## [PROBLEM TO WORK ON]
With the pictures omitted, transcribe each line below exactly as it is.

'''

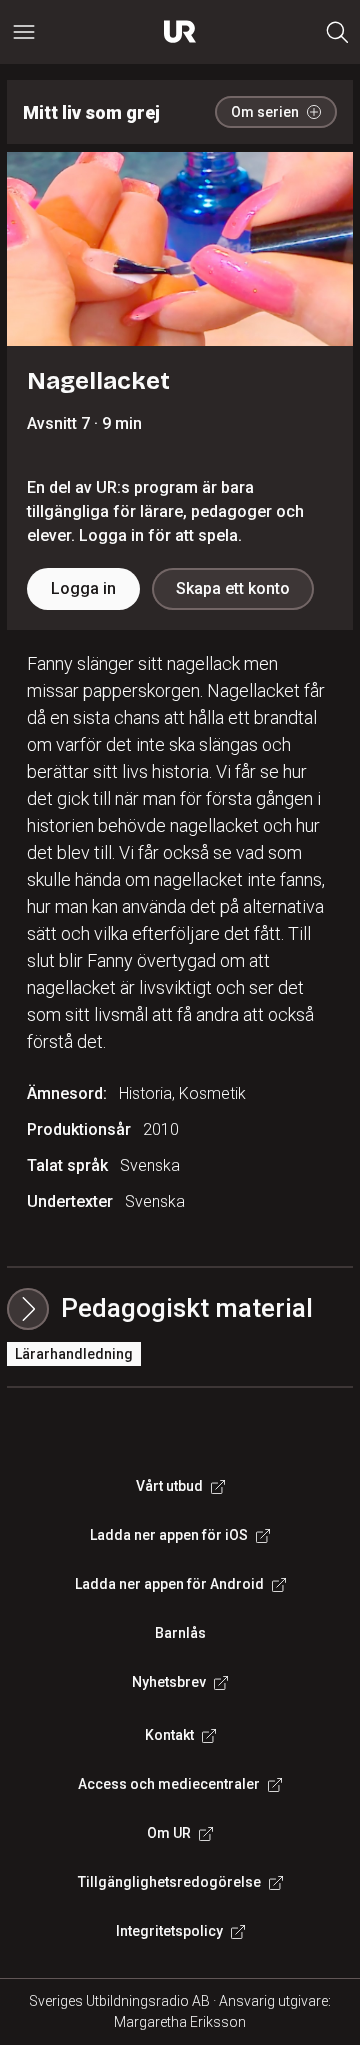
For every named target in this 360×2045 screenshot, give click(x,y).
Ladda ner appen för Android (169, 1584)
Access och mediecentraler (169, 1784)
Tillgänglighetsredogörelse (169, 1882)
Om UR (169, 1833)
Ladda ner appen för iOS (169, 1535)
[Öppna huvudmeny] (24, 32)
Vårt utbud (169, 1486)
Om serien (265, 112)
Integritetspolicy (169, 1931)
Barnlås (180, 1633)
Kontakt (169, 1735)
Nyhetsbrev (169, 1682)
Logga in (83, 588)
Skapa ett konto (233, 588)
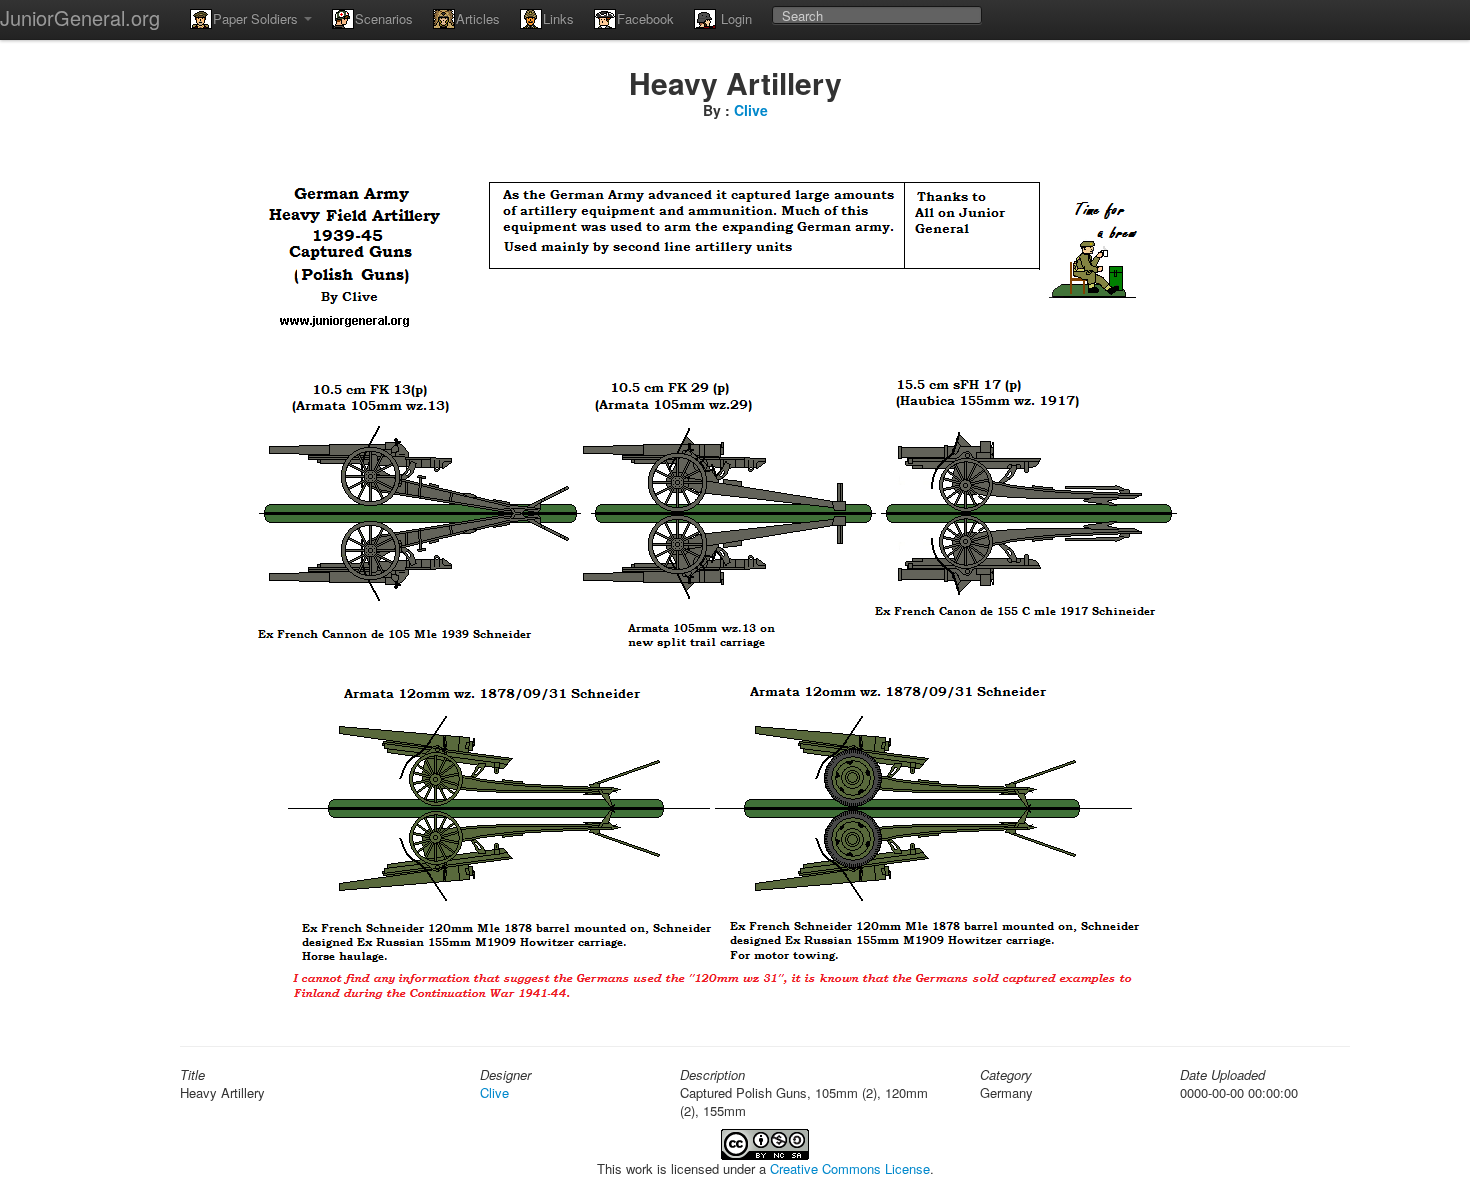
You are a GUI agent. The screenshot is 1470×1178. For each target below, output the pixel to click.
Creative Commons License (850, 1168)
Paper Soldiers (257, 18)
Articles (478, 18)
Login (734, 18)
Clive (751, 110)
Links (558, 18)
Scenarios (384, 18)
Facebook (645, 18)
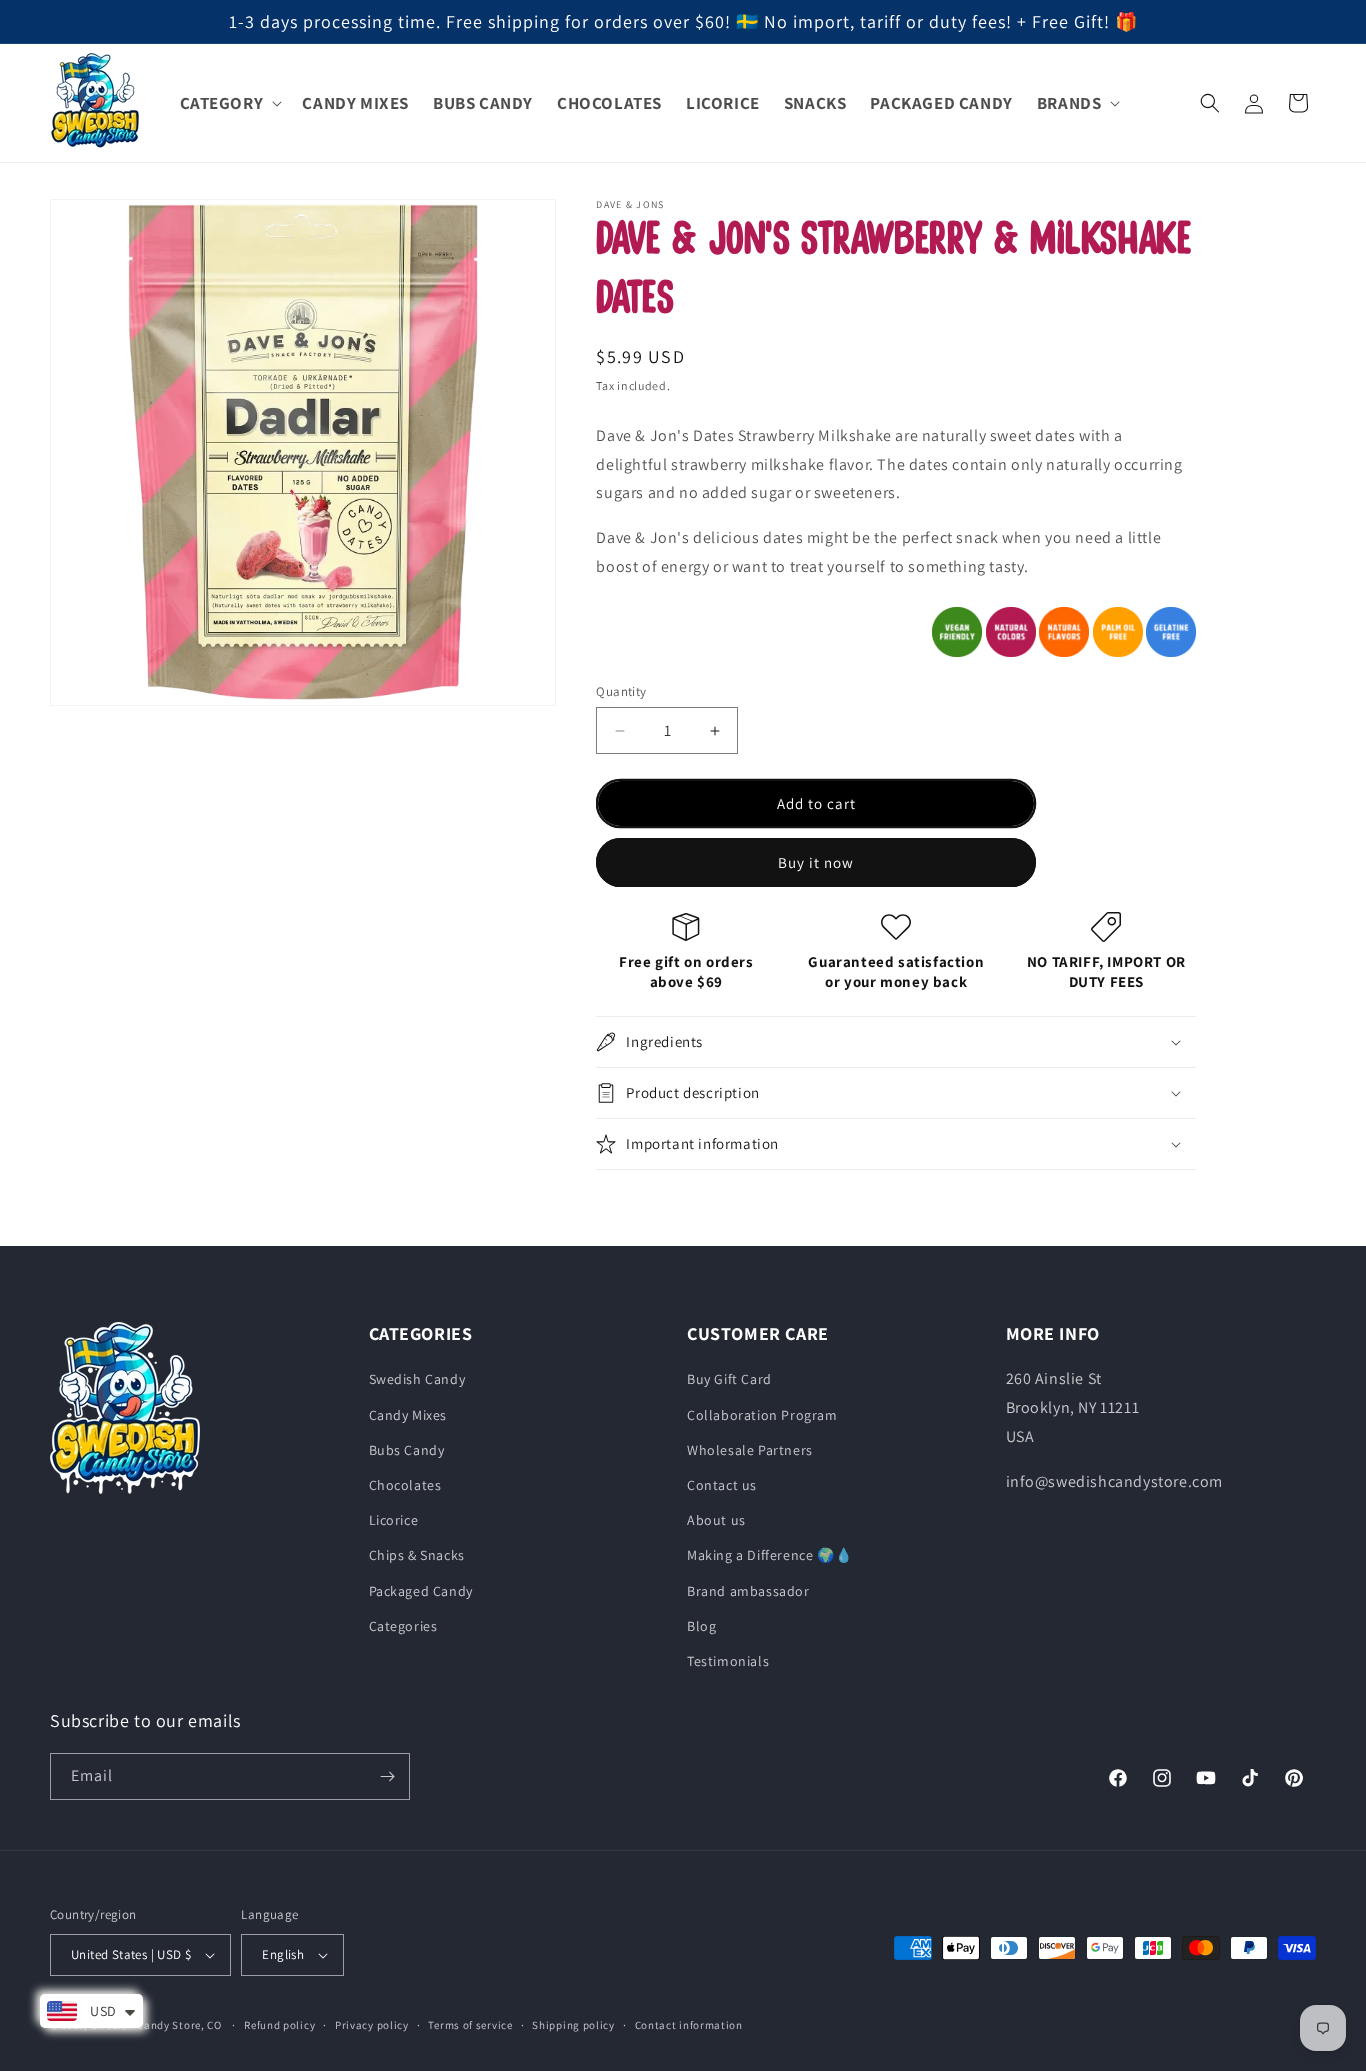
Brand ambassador (748, 1591)
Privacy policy (372, 2025)
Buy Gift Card (729, 1379)
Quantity (621, 691)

'''

## [YOUR RESPONSE]
For every named target in this 360×2045 screenshot, give click(x,y).
Ladda ner appen för Android (169, 1584)
Access och mediecentraler (169, 1784)
Tillgänglighetsredogörelse (169, 1882)
Om UR (169, 1833)
Ladda ner appen för iOS (169, 1535)
[Öppna huvudmeny] (24, 32)
Vårt utbud (169, 1486)
Om serien (265, 112)
Integritetspolicy (169, 1931)
Barnlås (180, 1633)
Kontakt (169, 1735)
Nyhetsbrev (169, 1682)
Logga in (83, 588)
Skapa ett konto (233, 588)
You are a GUI agent. The screenshot is 1470×1178. For each target below, output the pixel to click.
Creative Commons License (850, 1168)
Paper Soldiers (257, 18)
Articles (478, 18)
Login (734, 18)
Clive (751, 110)
Links (558, 18)
Scenarios (384, 18)
Facebook (645, 18)
Brand ambassador (748, 1591)
Privacy policy (372, 2025)
Buy Gift Card (729, 1379)
Quantity (621, 691)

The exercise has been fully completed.